A stunned expression came over my face. This is a fairly obscure song we're talking about here. Why was it playing over the hotel's speakers, on the same day as Cara's calling hours, on the same day I had already heard it on the radio?
I found this eerie, but an even more eerie thing had happened several days before. Early in the morning hours of April 24, I sat by Cara's hospital bed. At 4:15 am, her mother, the nurse, and I watched as Cara breathed her last breath. At that very minute, my phone's text message notification sounded. Her mother and I looked at each other, startled. The sound played again.
My beloved wife had just passed away, but not knowing what else to do, I looked at my phone. I had received two text messages from my mother. Not only that, but both messages said "blank message."
This was probably the most eerie moment of my life. It was as if Cara's spirit was trying to communicate with us as she left the world.
I later learned that my mother had indeed texted me at that time with a message about how she and my father were leaving Columbus to head up to Cleveland. The reason the messages showed up as blank (something that had happened before) was that my outdated phone could not handle some symbols my mother included in the messages, and as a result, did not display the messages at all. Still, it was quite a coincidence that my mother texted me at the very same minute that Cara passed away.
Finally, I have one more little story to tell. This past November I went for a walk at Horseshoe Lake in Shaker Heights, a place where Cara and I many times enjoyed walks together. While there, I happened to notice a memorial marker. I was startled when I saw the dates. I posted this picture to Facebook and captioned it, "At Horseshoe Lake today I happened upon a memorial to another person who died far too young on the 24th of April."
(The text on the marker says: "Tasting all these and letting them have their ways to waken me, I shiver and resolve: In my life, I will more than live." -William Stafford. Michael Robert Tucker June 4, 1982 - April 24, 2010)
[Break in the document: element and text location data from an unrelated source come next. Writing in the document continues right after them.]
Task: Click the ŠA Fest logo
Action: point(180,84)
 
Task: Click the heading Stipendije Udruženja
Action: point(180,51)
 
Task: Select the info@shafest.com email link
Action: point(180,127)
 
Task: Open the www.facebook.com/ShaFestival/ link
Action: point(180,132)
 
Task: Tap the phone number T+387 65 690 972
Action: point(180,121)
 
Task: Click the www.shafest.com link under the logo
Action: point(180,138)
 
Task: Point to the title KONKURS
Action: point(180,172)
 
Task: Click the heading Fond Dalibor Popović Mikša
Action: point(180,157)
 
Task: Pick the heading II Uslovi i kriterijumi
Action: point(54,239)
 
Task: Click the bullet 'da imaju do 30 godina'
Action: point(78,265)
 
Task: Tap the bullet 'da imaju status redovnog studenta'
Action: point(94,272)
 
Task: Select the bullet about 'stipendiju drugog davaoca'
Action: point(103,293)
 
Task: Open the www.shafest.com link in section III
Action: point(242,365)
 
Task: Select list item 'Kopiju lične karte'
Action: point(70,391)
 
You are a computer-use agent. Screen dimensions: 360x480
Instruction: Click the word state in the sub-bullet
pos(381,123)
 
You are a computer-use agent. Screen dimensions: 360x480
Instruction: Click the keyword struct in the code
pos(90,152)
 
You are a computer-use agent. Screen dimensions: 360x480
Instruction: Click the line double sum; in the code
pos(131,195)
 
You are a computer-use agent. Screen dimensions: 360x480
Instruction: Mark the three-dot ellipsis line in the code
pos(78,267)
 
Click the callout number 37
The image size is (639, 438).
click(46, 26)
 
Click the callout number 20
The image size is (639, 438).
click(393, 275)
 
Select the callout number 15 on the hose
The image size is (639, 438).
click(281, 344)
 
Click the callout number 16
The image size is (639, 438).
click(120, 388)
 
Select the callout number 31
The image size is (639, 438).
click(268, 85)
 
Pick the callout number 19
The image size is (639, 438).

Happening upon a memorial, at a place Cara and I loved, for a person who died exactly five years before Cara was a coincidence, sure, but not that crazy, right? Well, here's the crazy part. After posting the picture on Facebook, I was informed by a good friend of mine who saw the post that Michael Robert Tucker had been a close childhood friend. Even more amazing, the two, after not seeing each other for years, had reconnected, by chance, just weeks before Michael died in a tragic rock climbing accident.
As with every other story in this post, I once more found myself stunned.
It can be tempting to think of all these wildly unlikely occurrences as evidence of some sort of higher power. It can even be fun to think that way. Of course, I'm well aware that we humans evolved to find patterns in randomness. Still, who really knows?
I do have to point out one other extremely unlikely event that happened in my and Cara's lives. At some point in time, in a single cell within Cara's body, by random chance, a very specific error appeared in her genetic code that would ultimately lead to the development of lethal metastatic lung cancer.
Downer of an ending, I know, but that's life sometimes.